Researchers have found several data sources from which to collect sentential paraphrases: multiple news agencies reporting the same event (MSRP) Dolan et al. (2004); Dolan and Brockett (2005), multiple translated versions of a foreign novel Barzilay and Elhadad (2003); Barzilay and Lee (2003) or other texts Cohn et al. (2008), multiple definitions of the same concept Hashimoto et al. (2011), descriptions of the same video clip from multiple workers Chen and Dolan (2011) or rephrased sentences Burrows et al. (2013); Toutanova et al. (2016). However, all these data collection methods are incapable of obtaining sentential paraphrases on a large scale (i.e. limited number of news agencies or books with multiple translated versions), and/or lack meaningful negative examples. Both of these properties are crucial for developing machine learning models that identify paraphrases and measure semantic similarities.
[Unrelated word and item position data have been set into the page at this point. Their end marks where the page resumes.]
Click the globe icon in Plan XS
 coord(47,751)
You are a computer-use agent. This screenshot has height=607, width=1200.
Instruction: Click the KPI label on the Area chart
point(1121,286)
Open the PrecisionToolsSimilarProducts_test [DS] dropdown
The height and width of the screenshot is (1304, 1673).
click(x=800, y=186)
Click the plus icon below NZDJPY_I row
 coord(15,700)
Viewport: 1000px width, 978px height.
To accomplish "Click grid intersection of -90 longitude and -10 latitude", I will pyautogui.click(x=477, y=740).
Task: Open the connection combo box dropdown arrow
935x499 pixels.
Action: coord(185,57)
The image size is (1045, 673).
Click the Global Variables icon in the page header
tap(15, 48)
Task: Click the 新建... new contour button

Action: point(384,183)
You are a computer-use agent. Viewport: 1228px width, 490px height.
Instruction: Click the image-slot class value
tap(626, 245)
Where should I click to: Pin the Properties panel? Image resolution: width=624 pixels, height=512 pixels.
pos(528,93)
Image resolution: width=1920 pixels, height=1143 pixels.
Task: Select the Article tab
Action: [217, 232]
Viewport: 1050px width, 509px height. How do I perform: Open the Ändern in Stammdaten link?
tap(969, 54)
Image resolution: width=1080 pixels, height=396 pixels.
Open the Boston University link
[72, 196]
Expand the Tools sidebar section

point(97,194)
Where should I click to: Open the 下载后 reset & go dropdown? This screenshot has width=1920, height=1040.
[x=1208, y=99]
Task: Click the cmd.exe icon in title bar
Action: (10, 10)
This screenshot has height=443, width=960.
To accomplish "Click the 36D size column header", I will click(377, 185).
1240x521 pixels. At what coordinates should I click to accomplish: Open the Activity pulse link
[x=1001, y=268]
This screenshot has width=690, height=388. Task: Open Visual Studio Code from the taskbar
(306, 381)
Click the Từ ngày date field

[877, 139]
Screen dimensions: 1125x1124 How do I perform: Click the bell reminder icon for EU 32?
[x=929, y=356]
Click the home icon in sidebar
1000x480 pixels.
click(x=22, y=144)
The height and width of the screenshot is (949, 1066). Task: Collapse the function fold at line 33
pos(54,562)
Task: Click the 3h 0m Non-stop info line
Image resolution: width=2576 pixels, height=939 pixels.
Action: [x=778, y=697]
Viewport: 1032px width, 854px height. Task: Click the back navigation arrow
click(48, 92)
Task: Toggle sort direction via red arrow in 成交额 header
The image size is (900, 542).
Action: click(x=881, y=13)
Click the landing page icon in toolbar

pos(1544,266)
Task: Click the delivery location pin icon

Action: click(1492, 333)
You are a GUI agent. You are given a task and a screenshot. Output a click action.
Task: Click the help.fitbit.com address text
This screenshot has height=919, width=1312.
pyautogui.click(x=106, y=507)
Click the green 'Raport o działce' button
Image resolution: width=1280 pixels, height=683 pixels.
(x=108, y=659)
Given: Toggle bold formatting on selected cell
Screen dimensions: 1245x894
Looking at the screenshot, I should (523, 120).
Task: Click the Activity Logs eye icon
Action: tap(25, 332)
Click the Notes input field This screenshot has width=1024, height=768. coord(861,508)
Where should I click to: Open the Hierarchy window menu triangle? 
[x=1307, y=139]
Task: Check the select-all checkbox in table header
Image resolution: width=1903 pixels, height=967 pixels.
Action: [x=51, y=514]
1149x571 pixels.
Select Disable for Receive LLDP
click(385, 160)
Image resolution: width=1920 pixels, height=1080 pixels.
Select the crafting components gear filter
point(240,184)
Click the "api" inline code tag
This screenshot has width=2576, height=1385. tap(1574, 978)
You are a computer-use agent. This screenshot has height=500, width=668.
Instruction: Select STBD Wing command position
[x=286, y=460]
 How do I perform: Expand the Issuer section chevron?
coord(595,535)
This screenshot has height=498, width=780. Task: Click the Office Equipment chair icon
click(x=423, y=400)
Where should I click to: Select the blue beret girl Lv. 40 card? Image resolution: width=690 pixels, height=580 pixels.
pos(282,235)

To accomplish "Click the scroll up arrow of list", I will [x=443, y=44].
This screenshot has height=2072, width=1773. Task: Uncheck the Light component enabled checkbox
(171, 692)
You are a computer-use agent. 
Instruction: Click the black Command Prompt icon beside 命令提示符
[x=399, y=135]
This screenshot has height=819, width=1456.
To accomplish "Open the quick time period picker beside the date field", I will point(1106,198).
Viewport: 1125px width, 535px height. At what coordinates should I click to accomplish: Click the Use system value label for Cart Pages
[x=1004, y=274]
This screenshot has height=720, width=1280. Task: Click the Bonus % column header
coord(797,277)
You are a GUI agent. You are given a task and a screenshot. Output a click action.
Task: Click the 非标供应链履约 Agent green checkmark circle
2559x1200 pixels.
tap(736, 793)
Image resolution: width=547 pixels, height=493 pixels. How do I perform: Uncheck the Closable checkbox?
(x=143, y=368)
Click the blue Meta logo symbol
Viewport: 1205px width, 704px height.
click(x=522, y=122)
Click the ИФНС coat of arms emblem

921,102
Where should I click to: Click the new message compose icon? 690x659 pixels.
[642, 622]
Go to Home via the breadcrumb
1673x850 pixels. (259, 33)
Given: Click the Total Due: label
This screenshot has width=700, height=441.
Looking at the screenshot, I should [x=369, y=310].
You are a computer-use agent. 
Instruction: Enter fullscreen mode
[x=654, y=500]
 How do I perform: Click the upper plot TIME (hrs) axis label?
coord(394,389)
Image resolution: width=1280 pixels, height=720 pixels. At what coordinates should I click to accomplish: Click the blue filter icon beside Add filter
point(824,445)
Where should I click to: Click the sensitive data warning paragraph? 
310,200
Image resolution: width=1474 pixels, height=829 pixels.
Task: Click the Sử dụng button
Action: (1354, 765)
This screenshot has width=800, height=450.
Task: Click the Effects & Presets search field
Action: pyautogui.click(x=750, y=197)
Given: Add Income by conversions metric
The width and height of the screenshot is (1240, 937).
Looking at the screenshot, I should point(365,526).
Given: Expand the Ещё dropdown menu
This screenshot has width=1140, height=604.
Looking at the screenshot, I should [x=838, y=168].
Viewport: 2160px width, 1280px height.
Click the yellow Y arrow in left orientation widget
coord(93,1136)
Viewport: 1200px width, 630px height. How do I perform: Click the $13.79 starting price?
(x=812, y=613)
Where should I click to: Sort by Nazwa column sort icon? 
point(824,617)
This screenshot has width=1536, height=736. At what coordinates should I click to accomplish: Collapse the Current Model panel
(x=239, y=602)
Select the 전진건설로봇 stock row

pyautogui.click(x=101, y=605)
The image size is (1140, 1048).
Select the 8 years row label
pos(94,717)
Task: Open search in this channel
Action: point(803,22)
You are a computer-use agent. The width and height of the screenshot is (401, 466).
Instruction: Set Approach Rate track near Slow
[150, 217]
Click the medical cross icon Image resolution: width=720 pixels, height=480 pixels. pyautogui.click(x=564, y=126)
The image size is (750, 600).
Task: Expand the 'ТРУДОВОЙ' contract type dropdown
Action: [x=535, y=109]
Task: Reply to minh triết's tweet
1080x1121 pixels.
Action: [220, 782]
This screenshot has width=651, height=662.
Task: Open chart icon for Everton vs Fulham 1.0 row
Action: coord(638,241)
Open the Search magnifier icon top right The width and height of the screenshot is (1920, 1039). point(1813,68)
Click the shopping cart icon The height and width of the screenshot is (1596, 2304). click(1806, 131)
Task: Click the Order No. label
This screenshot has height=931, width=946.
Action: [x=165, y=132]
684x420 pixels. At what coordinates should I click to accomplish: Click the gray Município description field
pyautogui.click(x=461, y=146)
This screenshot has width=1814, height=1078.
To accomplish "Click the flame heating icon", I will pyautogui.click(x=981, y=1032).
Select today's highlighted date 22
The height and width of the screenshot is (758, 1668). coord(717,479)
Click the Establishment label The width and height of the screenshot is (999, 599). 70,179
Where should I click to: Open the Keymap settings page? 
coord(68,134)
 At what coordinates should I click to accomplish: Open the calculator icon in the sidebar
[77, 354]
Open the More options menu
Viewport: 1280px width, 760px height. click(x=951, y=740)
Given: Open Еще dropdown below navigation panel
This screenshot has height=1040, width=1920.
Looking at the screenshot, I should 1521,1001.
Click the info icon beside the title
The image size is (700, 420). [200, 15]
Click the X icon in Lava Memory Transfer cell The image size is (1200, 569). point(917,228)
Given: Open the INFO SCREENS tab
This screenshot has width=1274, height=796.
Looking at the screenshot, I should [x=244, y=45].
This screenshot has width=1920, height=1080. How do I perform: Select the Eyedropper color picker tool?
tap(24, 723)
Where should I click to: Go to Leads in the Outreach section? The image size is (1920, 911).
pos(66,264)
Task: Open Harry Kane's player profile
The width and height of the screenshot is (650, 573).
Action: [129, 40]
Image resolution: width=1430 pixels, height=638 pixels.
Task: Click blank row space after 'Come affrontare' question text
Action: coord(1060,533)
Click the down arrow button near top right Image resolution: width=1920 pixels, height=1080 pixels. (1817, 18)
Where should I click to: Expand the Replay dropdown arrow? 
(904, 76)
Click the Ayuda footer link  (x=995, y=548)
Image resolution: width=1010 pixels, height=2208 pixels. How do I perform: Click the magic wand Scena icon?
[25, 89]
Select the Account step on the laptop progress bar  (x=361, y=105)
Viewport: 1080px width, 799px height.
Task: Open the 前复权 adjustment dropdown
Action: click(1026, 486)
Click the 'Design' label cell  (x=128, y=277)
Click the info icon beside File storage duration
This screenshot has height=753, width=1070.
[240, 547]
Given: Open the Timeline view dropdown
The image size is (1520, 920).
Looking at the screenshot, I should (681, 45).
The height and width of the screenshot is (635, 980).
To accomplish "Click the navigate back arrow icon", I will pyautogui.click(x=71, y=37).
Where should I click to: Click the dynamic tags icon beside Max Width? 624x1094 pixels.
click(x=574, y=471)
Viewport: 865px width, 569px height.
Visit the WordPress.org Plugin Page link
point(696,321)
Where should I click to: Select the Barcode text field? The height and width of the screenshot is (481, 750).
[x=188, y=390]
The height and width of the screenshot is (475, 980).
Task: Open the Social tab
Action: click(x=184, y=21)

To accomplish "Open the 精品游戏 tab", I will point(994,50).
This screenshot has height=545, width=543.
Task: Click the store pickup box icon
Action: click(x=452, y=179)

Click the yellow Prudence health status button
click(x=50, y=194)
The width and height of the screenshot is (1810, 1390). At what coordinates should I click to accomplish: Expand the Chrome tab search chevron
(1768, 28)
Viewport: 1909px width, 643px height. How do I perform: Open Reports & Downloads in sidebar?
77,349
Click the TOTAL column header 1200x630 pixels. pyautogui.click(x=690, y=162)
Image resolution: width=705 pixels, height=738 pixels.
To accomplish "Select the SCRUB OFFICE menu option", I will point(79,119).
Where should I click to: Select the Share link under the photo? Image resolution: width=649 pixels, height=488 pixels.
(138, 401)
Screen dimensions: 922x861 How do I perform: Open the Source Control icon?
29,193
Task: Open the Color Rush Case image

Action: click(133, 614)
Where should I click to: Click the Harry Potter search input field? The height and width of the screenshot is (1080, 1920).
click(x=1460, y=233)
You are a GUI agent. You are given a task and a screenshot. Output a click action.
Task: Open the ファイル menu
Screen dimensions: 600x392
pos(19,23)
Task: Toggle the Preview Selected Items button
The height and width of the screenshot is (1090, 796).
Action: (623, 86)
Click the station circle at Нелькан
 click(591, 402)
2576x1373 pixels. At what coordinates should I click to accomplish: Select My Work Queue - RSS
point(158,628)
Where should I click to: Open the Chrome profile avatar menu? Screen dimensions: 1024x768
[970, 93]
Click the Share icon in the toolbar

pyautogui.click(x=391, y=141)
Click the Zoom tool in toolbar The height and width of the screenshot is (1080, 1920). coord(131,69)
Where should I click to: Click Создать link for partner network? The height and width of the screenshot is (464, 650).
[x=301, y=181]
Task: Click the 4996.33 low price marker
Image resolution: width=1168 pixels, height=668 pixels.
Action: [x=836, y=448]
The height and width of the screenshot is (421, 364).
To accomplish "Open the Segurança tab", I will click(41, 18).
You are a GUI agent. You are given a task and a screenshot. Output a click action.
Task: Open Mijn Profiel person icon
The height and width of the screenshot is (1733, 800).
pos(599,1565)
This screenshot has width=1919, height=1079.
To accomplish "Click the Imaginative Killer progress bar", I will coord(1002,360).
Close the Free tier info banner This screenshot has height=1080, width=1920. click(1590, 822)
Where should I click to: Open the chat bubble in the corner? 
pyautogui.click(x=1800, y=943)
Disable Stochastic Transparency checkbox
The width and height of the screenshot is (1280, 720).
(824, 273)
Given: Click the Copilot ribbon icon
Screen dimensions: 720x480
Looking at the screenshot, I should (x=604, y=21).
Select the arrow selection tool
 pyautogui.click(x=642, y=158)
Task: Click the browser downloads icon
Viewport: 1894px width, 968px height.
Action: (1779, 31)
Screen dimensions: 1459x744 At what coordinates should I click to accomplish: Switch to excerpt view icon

There are other phrasal and syntactic paraphrase data, such as DIRT Lin and Pantel (2001), POLY Grycner et al. (2016), PATTY Nakashole et al. (2012), DEFIE Bovi et al. (2015), and PPDB Ganitkevitch et al. (2013); Pavlick et al. (2015). Most of these works focus on news or web data. Other earlier works on Twitter paraphrase extraction used unsupervised approaches Xu et al. (2013); Wang et al. (2013) or small datasets Zanzotto et al. (2011); Antoniak et al. (2015).

Conclusion and Future Work

In this paper, we show how a simple method can effectively and continuously collect large-scale sentential paraphrases from Twitter. We rigorously evaluated our data with automatic identification classification models and various measurements. We will share our new dataset with the research community; this dataset includes 51,524 sentence pairs manually labeled and a monthly growth of 30,000 sentential paraphrases automatically labeled. Future work could include expanding into many different languages present in social media and developing language-independent automatic paraphrase identification models.

Acknowledgments

We would like to thank Chris Callison-Burch, Weiwei Guo and Mike White for valuable discussions, as well as the anonymous reviewers for helpful feedback.